**Aşağıdakileri tamamlayın:**
a) Motosiklet karşılaştırma yazısında "Yazar: Federico Aliverti" sözcüklerini içeren yerle açılıp "için yeterli olmuyor." sözcükleriyle kapanan bölümü harfi harfine yazıya geçirin.
b) Motosiklet karşılaştırma yazısındaki şu cümleyi İngilizceye çevirin: "Ayrıca, yedi yarışmacı arasında eşit şartların sağlanması için Pirelli ekibi de onlarca yol lastiği ve “özel karışım” hamurlu lastikle hazır bulundu."

======== Belge alıntısı ========

Yazar: Federico Aliverti
Sürüş özellikleri daha fazla olan
Aprilia daha kaslı bir motor olan
BMW karşısında öne geçerken, 4
silindirli motorlara uygun bir pistte
çift silindirli Ducati de podyuma çıkmayı
başarıyor. Kawasaki çok stabil ve etkili, MV
özel ve güçlü bir motor. Suzuki belki onlar
gibi hızlı değil ama pist dışında da “kullanılabilir”
olma özelliğine sahip. Çok güzel çizgileri ve yeni
çekiş kontrol (TC) sistemi ise Yamaha’nın diğerleri
arasından sıyrılması için yeterli olmuyor.
Artık motor özelliklerini sembolize eden harfler neredeyse beygir gücünden daha fazla önem taşıyorlar: “V” harfi RSV4’ün silindirleri arasındaki açıyı, “L” ise Panigale’nin motor mimarisini temsil ediyor. Ducati’nin her zaman en büyük favori gösterildiği bu pistte, bu sefer en güçlü olan motordan 20 Hp daha az güce sahip olmasına rağmen Aprilia kazanıyor. Ducati ise Monza Pisti’nde yaptığımız test sürüşlerine ilk kez gönderdiği çift silindirli bir motoru podyuma çıkartarak adeta inanılmazı gerçekleştiriyor. Diğerleri 13.000 devirlerde gök gürültüsü gibi sesler çıkararak geliyorlar, ama arkadan… Bunlar arasında tek istisna ikinciliği kapan S 1000 R. Giriş kısmında harflerden bahsetmişken, sıralamada da alfabetik bir dizilim oluştuğunu fark ediyoruz: Aprilia’nın “A”sı, BMW’nin “B”si, Ducati’nin “D”si ve onları izleyen Kawasaki, MV Agusta, Suzuki ve Yamaha. İşin özeti; Avrupa Japonya’yı yere seriyor. Bu buluşmamıza katılamayanlar ise CBR1000RR ile RC8: Yani davetimize bir tek Honda ve KTM icabet etmedi. Karşılaştırma sürüşümüze üç kameraman, iki fotoğrafçı ve bir ölçüm teknisyeninin dışında yirmiye yakın mekanik teknisyen, on iki test pilotu ve bir dünya şampiyonu pilot iştirak ettiler. Ayrıca, yedi yarışmacı arasında eşit şartların sağlanması için Pirelli ekibi de onlarca yol lastiği ve “özel karışım” hamurlu lastikle hazır bulundu. Maksi-sportif motorların şu an yaşamakta olduğu derin kriz, dergimizin organizasyon kapasitesine gem vuramadı ve bu sefer test sürüşlerine okuyucularımız da davet edildiler. Bu motorlar devrini doldurdu mu dersiniz? Kim bilir… Ama şu bir gerçek ki, fotoğraf ve videolarla dolu internet sitemiz, adeta izleyici akınına uğradı ve günde 20.000 üzerinde tıklama ile, son zamanlarda satış rakamları çok düşse de, tutkunlarının kalbinden asla düşmeyen bu kategori izlenme rekorları kırdı.

======== Çıkarılan kayıtlar ========

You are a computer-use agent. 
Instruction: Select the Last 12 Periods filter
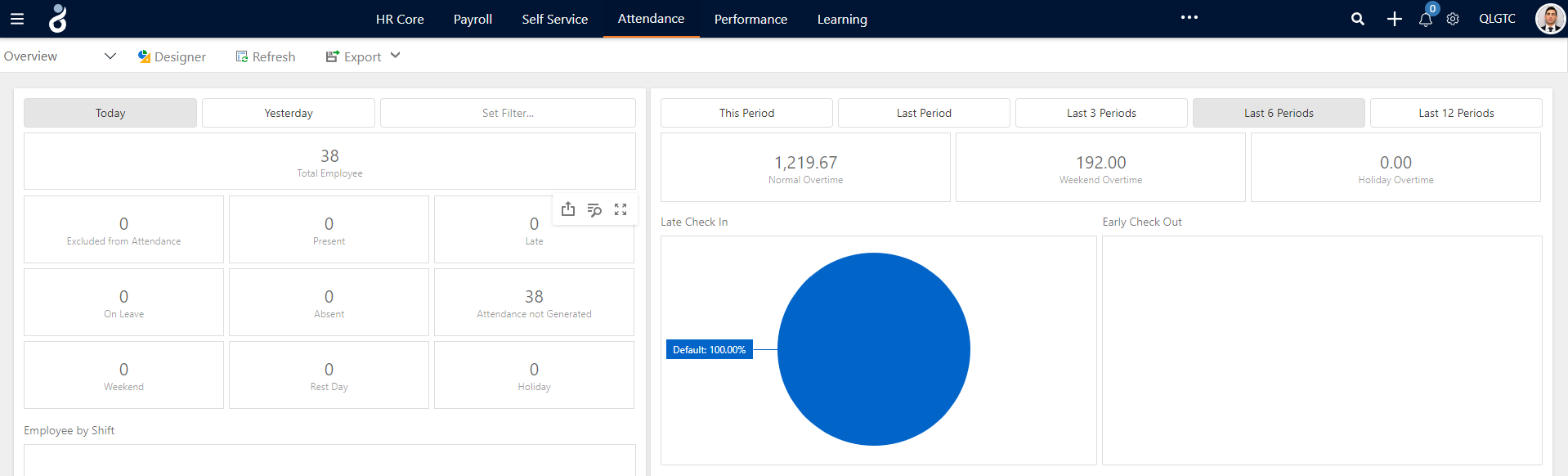point(1456,113)
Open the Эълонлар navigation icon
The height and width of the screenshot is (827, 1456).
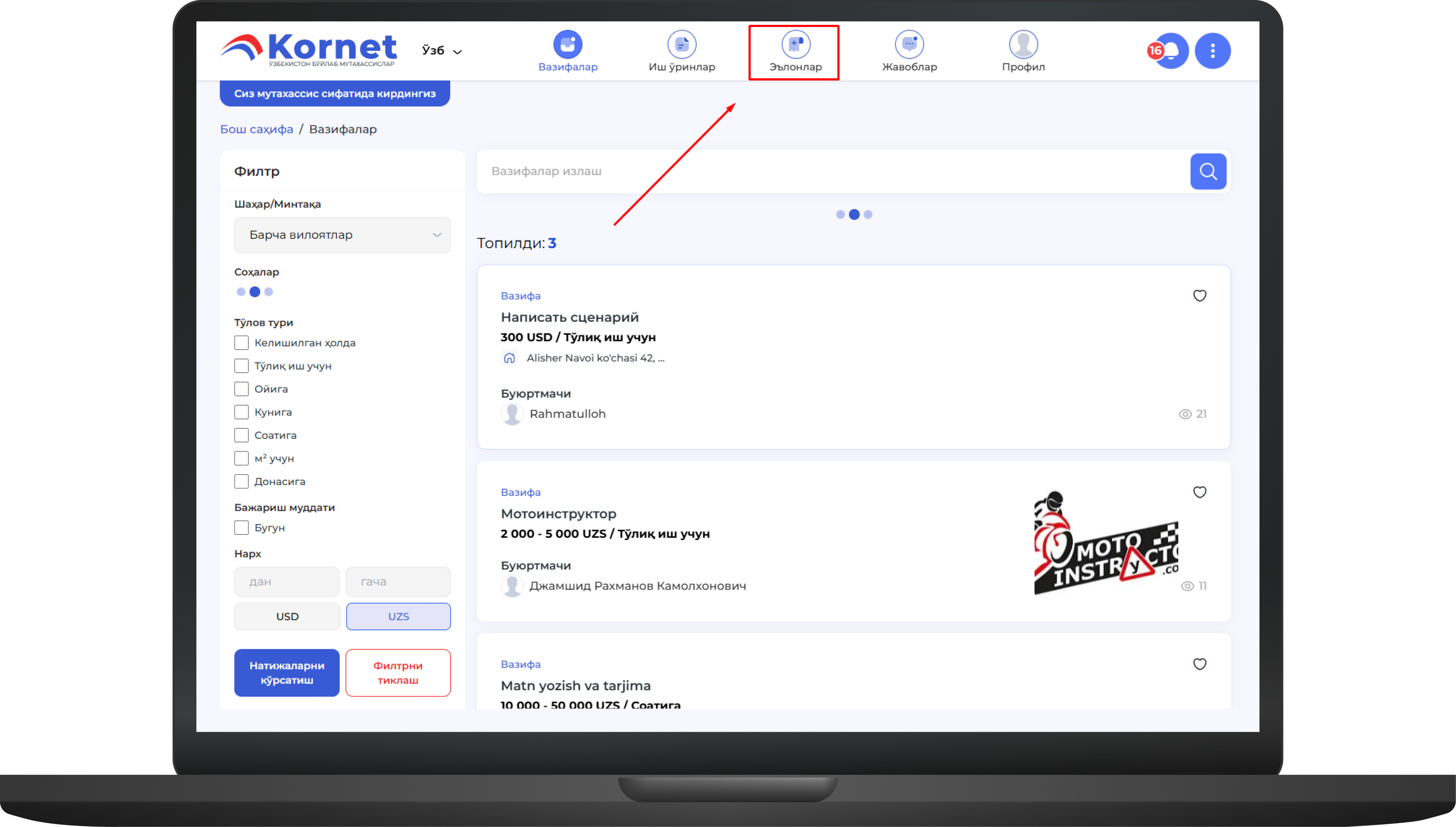point(795,44)
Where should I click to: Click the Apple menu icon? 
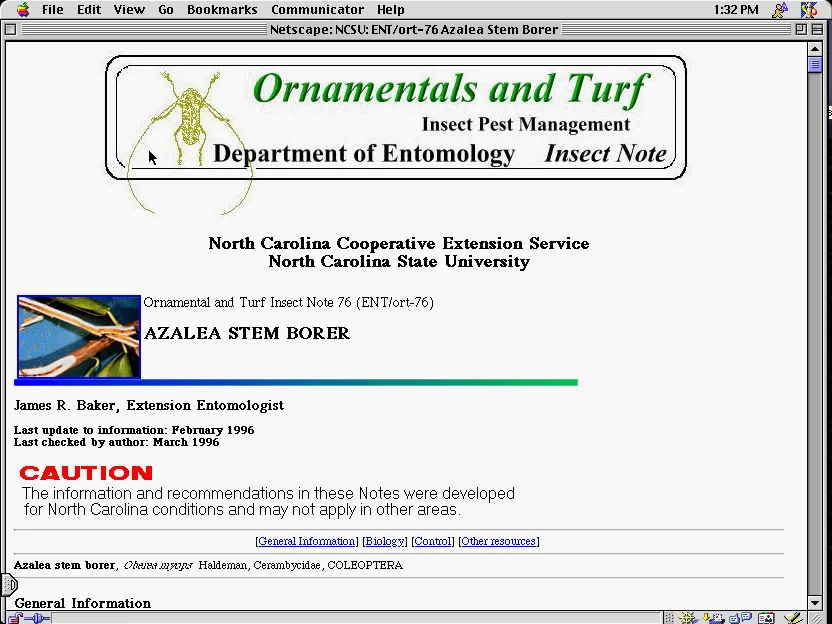pos(21,10)
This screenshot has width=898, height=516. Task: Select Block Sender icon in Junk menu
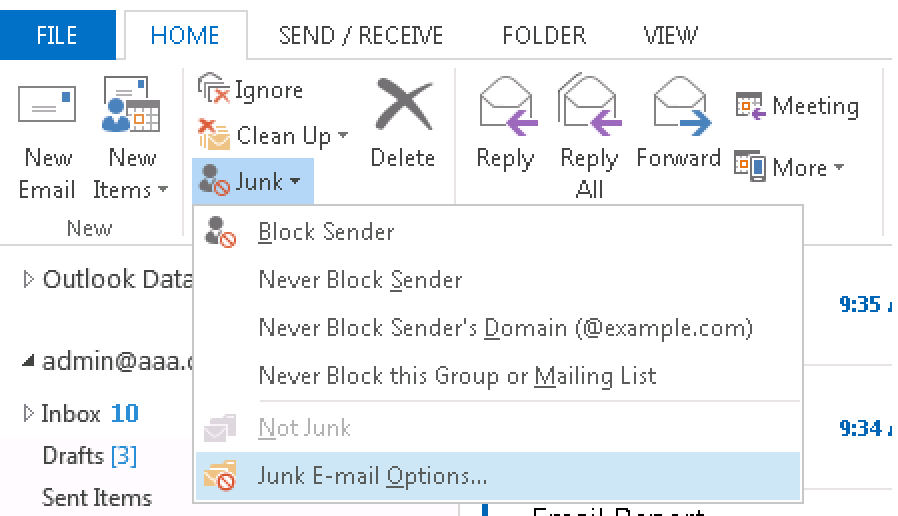[x=220, y=232]
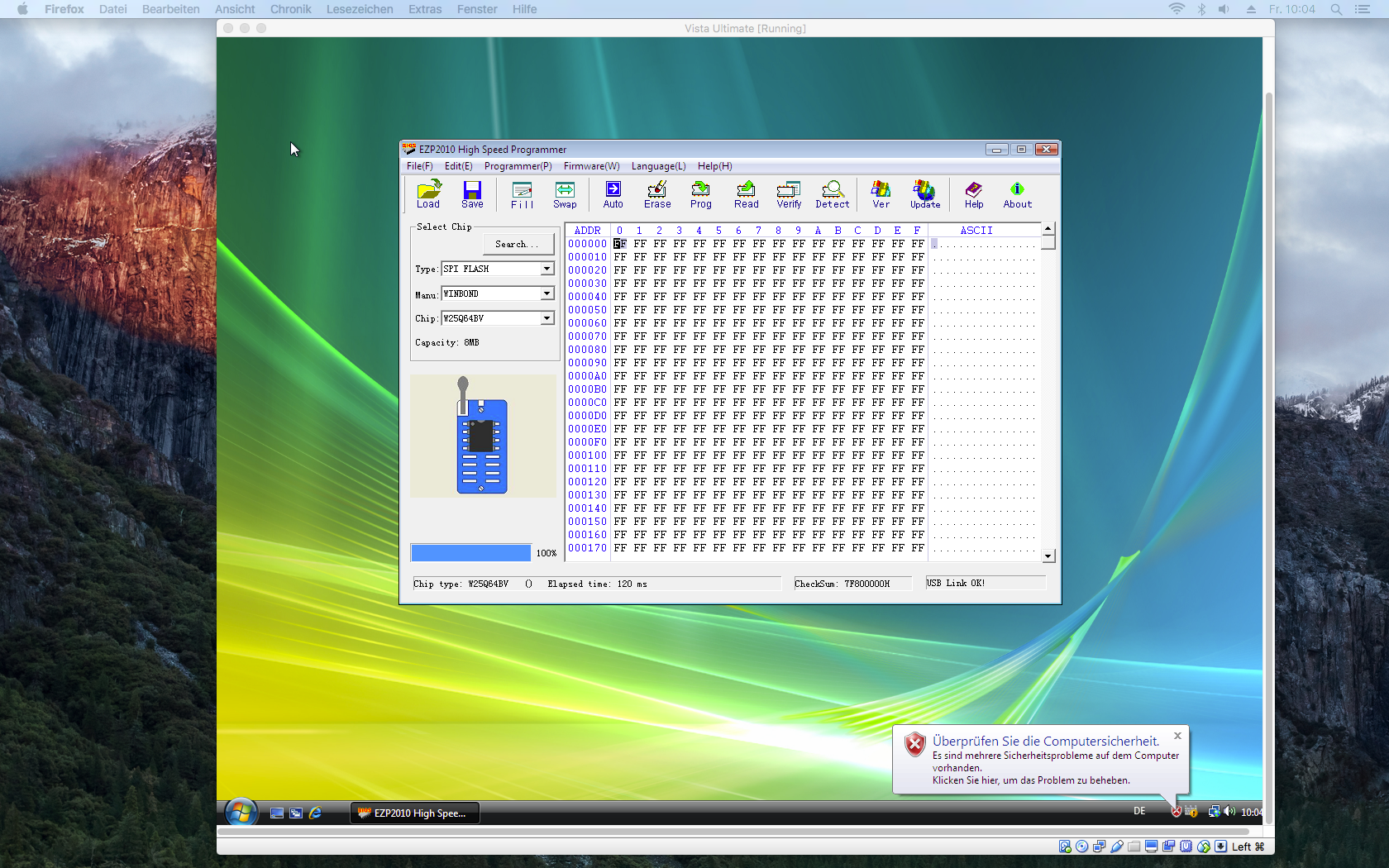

========

**Çözülmüş problemler:**
a)
Yazar: Federico Aliverti
Sürüş özellikleri daha fazla olan
Aprilia daha kaslı bir motor olan
BMW karşısında öne geçerken, 4
silindirli motorlara uygun bir pistte
çift silindirli Ducati de podyuma çıkmayı
başarıyor. Kawasaki çok stabil ve etkili, MV
özel ve güçlü bir motor. Suzuki belki onlar
gibi hızlı değil ama pist dışında da “kullanılabilir”
olma özelliğine sahip. Çok güzel çizgileri ve yeni
çekiş kontrol (TC) sistemi ise Yamaha’nın diğerleri
arasından sıyrılması için yeterli olmuyor.

b) In addition, to ensure equal conditions among the seven competitors, the Pirelli team was also on hand with dozens of road tires and "special compound" tires.